Однако теперь с проклятия были сняты все незримые оковы, словно у аэростата обрубили швартовочный канат и сбросили часть балласта. Воронка показалась на первом слое.
Марсово поле здесь выглядело не так, как мог узреть человеческий глаз при солнечном свете. Выставочные павильоны еще не успели толком прорасти сюда и смотрелись эфемерными, полупрозрачными, как мечты архитектора. Даже башня Эйфеля здесь оказалась сделанной не из железа, а похоже, из бронзы. Ее конструкции увивали длинные пряди синего мха, точно лозы винограда. Но тратить силы на его уничтожение никто не собирался.

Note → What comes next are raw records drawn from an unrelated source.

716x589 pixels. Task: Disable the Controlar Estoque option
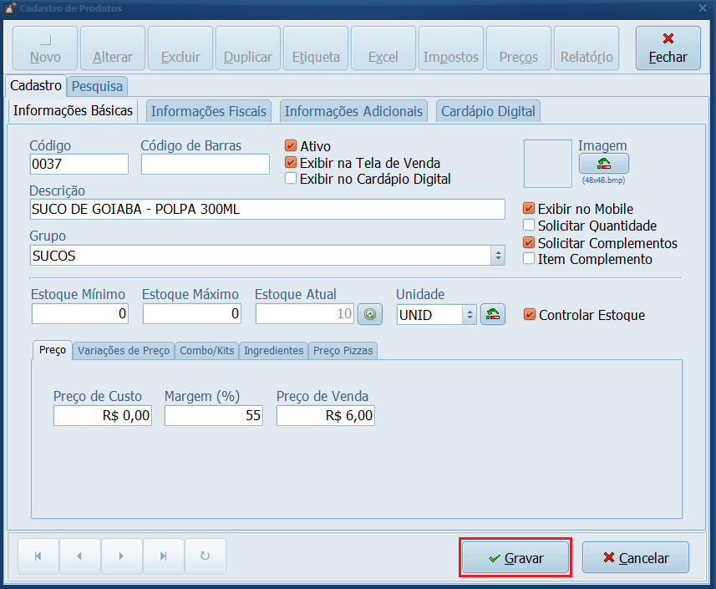(529, 315)
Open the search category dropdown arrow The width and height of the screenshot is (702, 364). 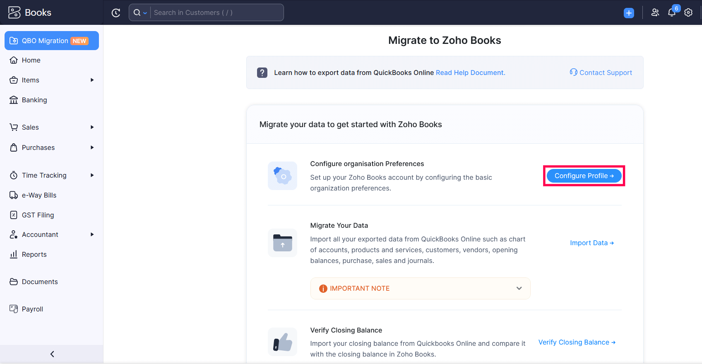click(x=145, y=13)
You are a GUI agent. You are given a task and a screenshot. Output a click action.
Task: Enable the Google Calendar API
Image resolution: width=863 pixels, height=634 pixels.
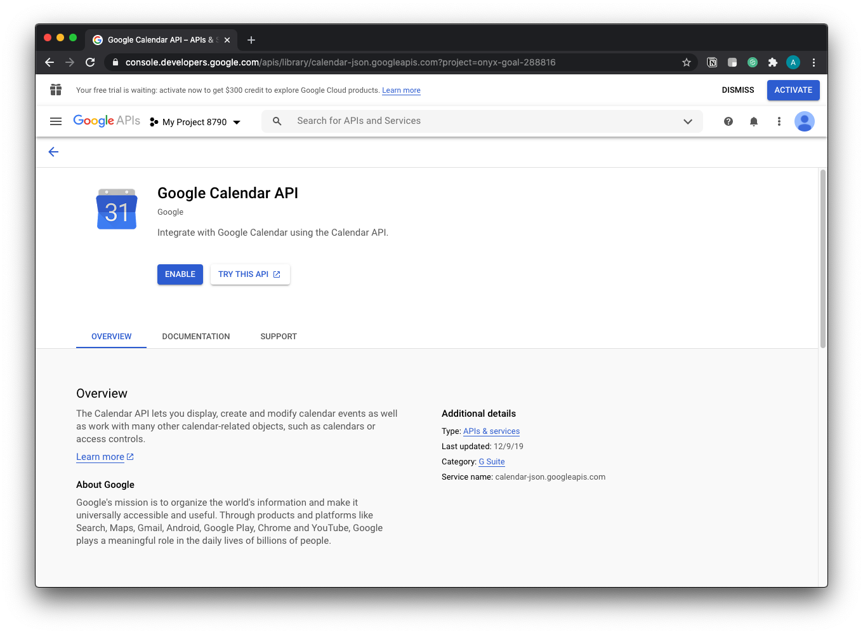pos(180,274)
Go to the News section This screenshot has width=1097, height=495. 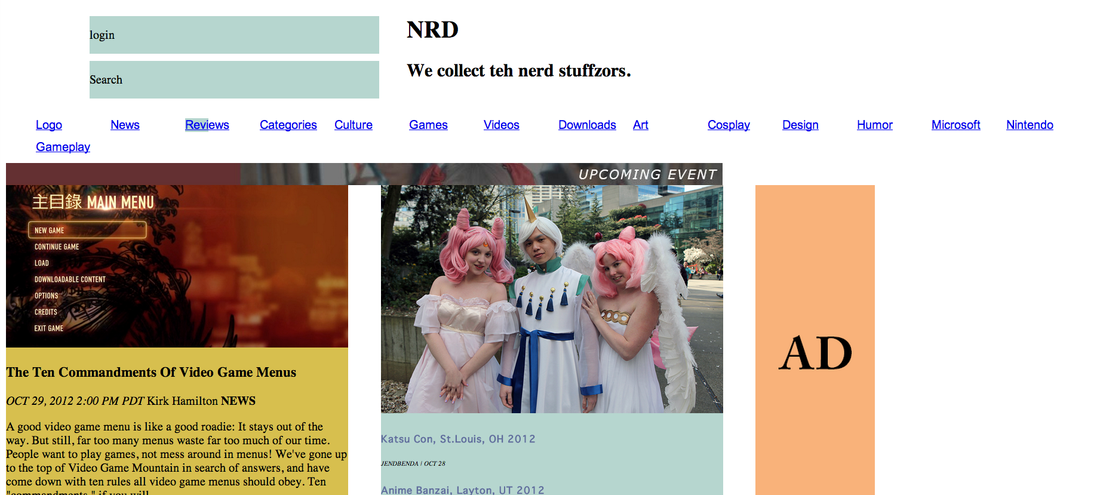tap(125, 125)
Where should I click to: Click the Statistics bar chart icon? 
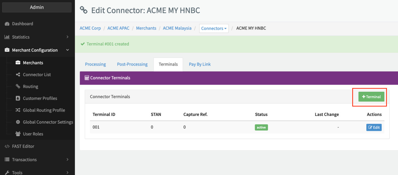click(x=7, y=37)
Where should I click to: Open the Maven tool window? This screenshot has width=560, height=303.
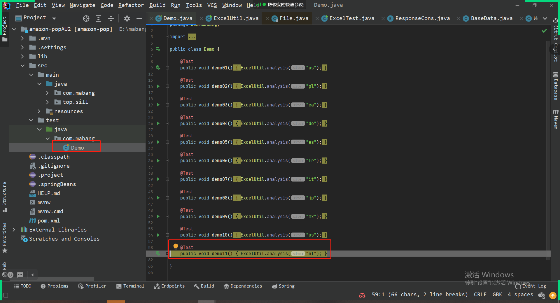click(x=556, y=119)
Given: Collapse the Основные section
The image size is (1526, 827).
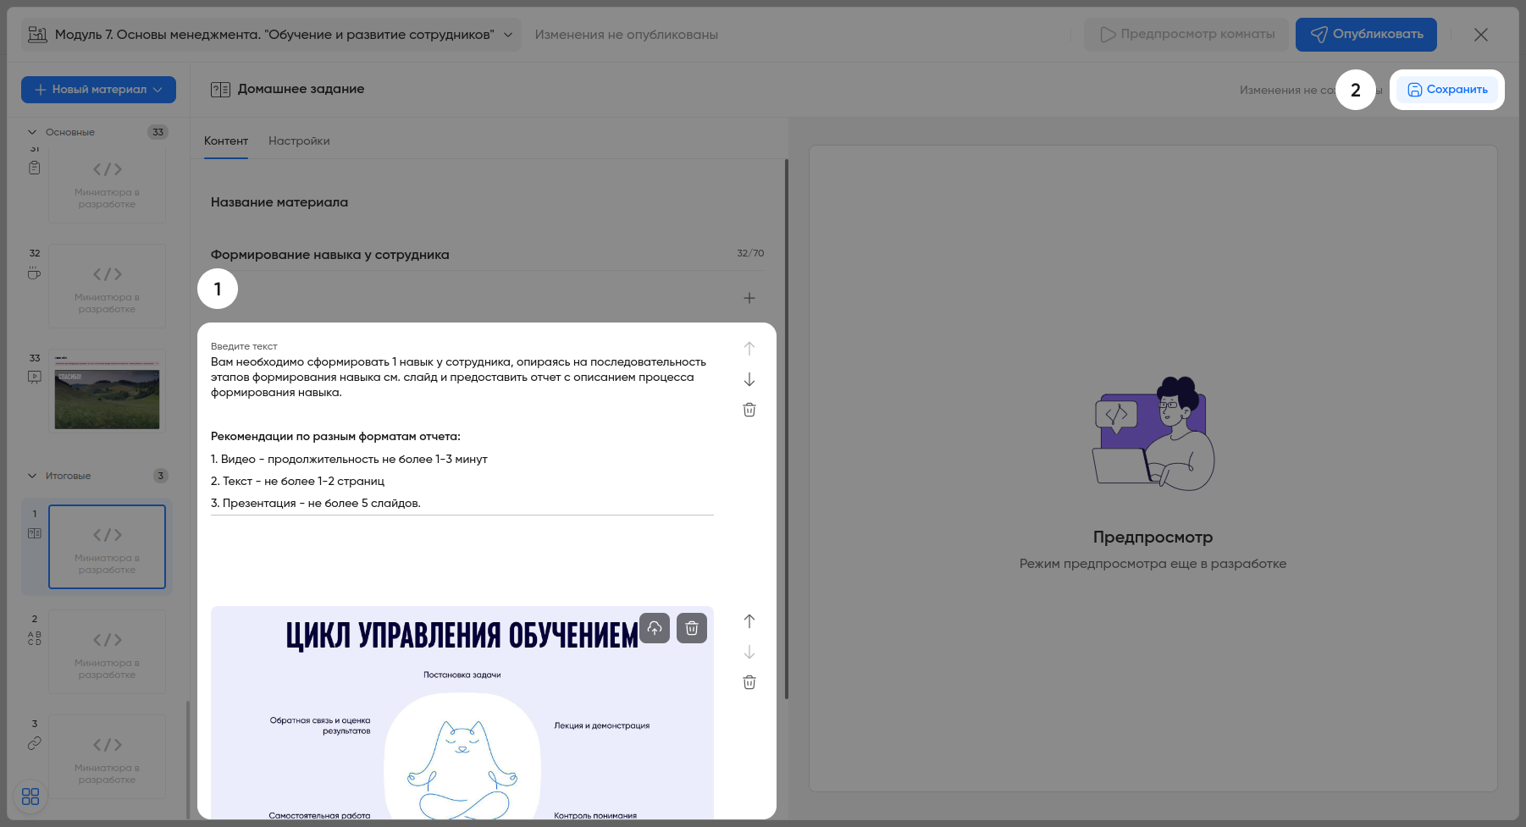Looking at the screenshot, I should coord(32,132).
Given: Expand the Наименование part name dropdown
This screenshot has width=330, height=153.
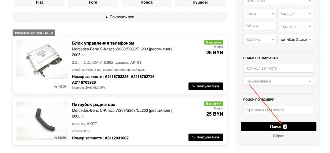Looking at the screenshot, I should click(x=278, y=81).

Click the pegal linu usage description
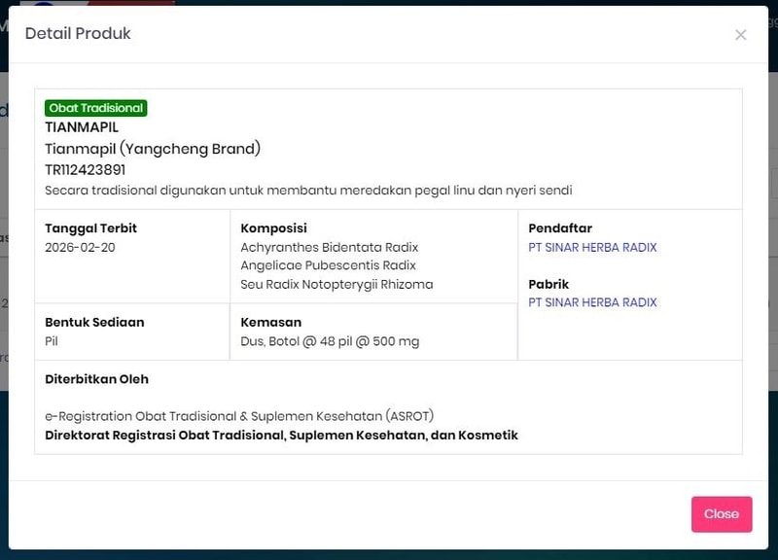point(308,191)
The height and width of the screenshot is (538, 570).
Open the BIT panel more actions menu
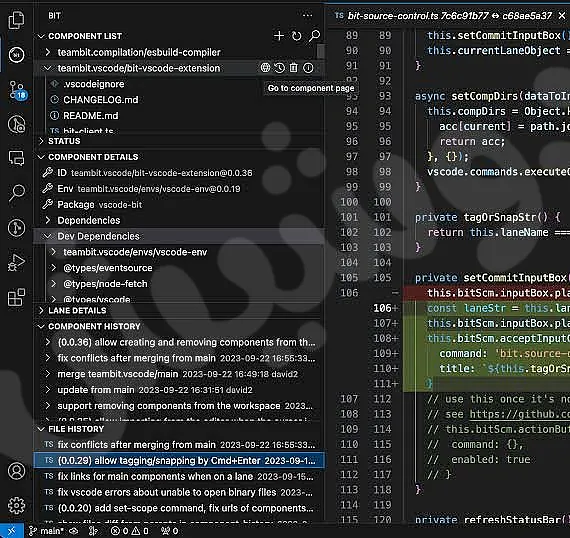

Леонид занимался привычным делом – крутил рукоятку, однако ему было не по себе. Он много раз видел маленькие воронки проклятий, но никогда – столь исполинскую. Он представлял себе подобное над лондонским Тауэром перед тем, как на город обрушилась чума, и поеживался. Затем представил себе медленно растущую воронку над Дрезденом, о которой рассказывал Фрилинг. Неужели вот этот самодовольный Темный, похожий не на короля, а одновременно на буржуа и зажиточного пролетария, мог наслать чуму или нечто вроде того на Париж?
Леонид присутствовал и при сцене, когда Шагрон тащил этого субъекта на башню. Тот возмущался, апеллировал к Договору и заявлял, что поступает всего лишь сообразно его природе.
Всего лишь. Природе.
Александров чуть не огрел его камерой по голове, но сдержался в присутствии Мари. Он даже начал испытывать симпатию к Темному любителю авто Шагрону. Евгений к тому же оказался и великолепным сыщиком, найдя Крысиного Короля меньше чем за сутки и совершенно не опасаясь при этом перемещаться по городу, где за каждым углом мог поджидать Эмпириум.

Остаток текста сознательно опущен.